Thursday, September 14, 2006

Eating your own dogfood

At Sunburst I spend a fair amount of time figuring out how we can lower our tech support costs for our software. We sell to technically averse customers and our support reps spend a lot of time troubleshooting issues that are either not really issues (the reason you can't run it on your 10 year old mac, m'am, is because you are running OS 7 and our software is for Mac OSX), or have nothing to do with our software (the reason you can't print, sir, is because you need to plug in the printer). So what we have been doing is slowly but surely reducing live tech support, relying on asynchronous communications media like email, or community-based support like user groups, or even just comprehensive FAQs that are searchable on our site.

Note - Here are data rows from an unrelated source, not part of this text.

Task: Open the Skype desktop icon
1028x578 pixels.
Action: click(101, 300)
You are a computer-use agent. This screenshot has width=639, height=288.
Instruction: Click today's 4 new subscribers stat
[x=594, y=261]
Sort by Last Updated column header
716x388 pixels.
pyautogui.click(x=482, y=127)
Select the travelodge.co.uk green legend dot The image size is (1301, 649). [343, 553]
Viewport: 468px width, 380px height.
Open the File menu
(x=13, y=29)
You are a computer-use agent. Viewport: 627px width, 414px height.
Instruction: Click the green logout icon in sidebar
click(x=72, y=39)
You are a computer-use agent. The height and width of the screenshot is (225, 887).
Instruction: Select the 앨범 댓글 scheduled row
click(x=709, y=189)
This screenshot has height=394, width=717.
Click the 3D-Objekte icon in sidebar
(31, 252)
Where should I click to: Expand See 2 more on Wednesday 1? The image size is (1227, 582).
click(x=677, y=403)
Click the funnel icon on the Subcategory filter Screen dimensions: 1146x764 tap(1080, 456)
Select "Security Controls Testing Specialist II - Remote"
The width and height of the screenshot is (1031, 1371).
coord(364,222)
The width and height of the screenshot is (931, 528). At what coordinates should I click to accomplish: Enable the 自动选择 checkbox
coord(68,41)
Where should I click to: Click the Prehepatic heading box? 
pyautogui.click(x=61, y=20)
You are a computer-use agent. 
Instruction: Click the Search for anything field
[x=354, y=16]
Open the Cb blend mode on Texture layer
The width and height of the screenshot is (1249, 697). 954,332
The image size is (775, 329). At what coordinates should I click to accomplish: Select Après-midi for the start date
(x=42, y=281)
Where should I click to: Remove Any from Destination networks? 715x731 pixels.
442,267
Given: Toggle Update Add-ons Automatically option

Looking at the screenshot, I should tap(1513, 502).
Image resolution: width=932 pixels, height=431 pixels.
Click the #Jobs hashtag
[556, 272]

This is a long-winded intro to the real point of today's entry. When I logged into blogger this morning I couldn't pull up Walking With Norman. Nothing but a whitescreen. Fearful of losing my major worldwide audience, and knowing that I had a very brief window to post today because of my schedule, I tried different browsers, cleared my cache, restarted my machine, checked to see if I had accidentally deleted my content, etc. Then in a panic I went to the blogger support pages but didn't immediately see a reference to my issue so I searched for a tech support email or phone number but it was (intentionally, I'm sure) buried so all pissed off at how hard they were making it for me I went to Google and typed in "blogger technical support" and got to the right page from there and found a good email form and described in detail my issue and hoped I would get a quick answer. Then I went to close my browser and grab a cup of coffee but then I noticed a reference to Top Support Issues. I clicked the link, and low and behold saw the simple note that if you can't load a blog but you know you didn't delete it, simply republish it. So I did, and well, here we are.

Moral(s) of the story: 1) Brilliantly designed non-human tech support systems often fail in the case of immediate need and user panic; 2) Don't assume if you are yourself technically savvy you never need help; 3) I am an idiot.